Job:
Rewrite all of the records below, replacing "The image size is" with "The image dimensions are" wherever it occurs and leaving every other part unchanged.
◇ ◇ ◇ ◇ ◇
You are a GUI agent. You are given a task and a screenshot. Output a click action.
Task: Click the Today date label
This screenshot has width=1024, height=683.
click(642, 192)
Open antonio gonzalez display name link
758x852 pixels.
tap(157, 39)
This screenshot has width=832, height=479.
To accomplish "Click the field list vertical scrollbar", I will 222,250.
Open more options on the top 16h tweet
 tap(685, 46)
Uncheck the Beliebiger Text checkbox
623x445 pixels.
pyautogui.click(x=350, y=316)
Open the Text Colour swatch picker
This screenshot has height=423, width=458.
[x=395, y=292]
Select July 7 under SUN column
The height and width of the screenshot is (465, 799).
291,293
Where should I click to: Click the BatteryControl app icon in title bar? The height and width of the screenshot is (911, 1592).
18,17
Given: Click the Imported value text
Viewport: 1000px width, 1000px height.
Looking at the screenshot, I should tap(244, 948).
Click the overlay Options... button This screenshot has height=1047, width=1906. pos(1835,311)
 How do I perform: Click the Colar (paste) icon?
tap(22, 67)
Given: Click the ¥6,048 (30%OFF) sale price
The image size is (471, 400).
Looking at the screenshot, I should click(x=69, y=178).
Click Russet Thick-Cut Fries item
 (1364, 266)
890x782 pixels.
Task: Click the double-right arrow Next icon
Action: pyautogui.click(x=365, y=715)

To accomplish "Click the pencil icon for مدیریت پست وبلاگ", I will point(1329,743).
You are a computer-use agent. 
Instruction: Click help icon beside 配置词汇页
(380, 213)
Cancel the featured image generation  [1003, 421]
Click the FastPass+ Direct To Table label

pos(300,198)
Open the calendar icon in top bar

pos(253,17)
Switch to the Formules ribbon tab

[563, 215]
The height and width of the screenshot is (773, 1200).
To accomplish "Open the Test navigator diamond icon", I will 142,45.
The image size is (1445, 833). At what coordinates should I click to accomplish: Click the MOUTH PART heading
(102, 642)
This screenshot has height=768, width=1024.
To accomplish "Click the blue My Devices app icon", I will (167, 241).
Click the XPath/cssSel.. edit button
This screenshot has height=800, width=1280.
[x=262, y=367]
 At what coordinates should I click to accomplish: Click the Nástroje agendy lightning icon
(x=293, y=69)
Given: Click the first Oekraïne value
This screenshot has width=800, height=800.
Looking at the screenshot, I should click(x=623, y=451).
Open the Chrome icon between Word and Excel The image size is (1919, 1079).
◇ ◇ ◇ ◇ ◇
Output below:
You are a GUI agent. You are given a task and a screenshot. Output a click action.
Task: Click the Today date label
This screenshot has width=1024, height=683.
click(642, 192)
Open antonio gonzalez display name link
758x852 pixels.
tap(157, 39)
This screenshot has width=832, height=479.
To accomplish "Click the field list vertical scrollbar", I will 222,250.
Open more options on the top 16h tweet
 tap(685, 46)
Uncheck the Beliebiger Text checkbox
623x445 pixels.
pyautogui.click(x=350, y=316)
Open the Text Colour swatch picker
This screenshot has height=423, width=458.
[x=395, y=292]
Select July 7 under SUN column
The height and width of the screenshot is (465, 799).
291,293
Where should I click to: Click the BatteryControl app icon in title bar? The height and width of the screenshot is (911, 1592).
18,17
Given: Click the Imported value text
Viewport: 1000px width, 1000px height.
Looking at the screenshot, I should tap(244, 948).
Click the overlay Options... button This screenshot has height=1047, width=1906. pos(1835,311)
 How do I perform: Click the Colar (paste) icon?
tap(22, 67)
Given: Click the ¥6,048 (30%OFF) sale price
The image dimensions are (471, 400).
Looking at the screenshot, I should click(x=69, y=178).
Click Russet Thick-Cut Fries item
 (1364, 266)
890x782 pixels.
Task: Click the double-right arrow Next icon
Action: pyautogui.click(x=365, y=715)

To accomplish "Click the pencil icon for مدیریت پست وبلاگ", I will point(1329,743).
You are a computer-use agent. 
Instruction: Click help icon beside 配置词汇页
(380, 213)
Cancel the featured image generation  [1003, 421]
Click the FastPass+ Direct To Table label

pos(300,198)
Open the calendar icon in top bar

pos(253,17)
Switch to the Formules ribbon tab

[563, 215]
The height and width of the screenshot is (773, 1200).
To accomplish "Open the Test navigator diamond icon", I will 142,45.
The image dimensions are (1445, 833). At what coordinates should I click to accomplish: Click the MOUTH PART heading
(102, 642)
This screenshot has height=768, width=1024.
To accomplish "Click the blue My Devices app icon", I will (167, 241).
Click the XPath/cssSel.. edit button
This screenshot has height=800, width=1280.
[x=262, y=367]
 At what coordinates should I click to accomplish: Click the Nástroje agendy lightning icon
(x=293, y=69)
Given: Click the first Oekraïne value
This screenshot has width=800, height=800.
Looking at the screenshot, I should click(x=623, y=451).
Open the Chrome icon between Word and Excel The image dimensions are (1919, 1079).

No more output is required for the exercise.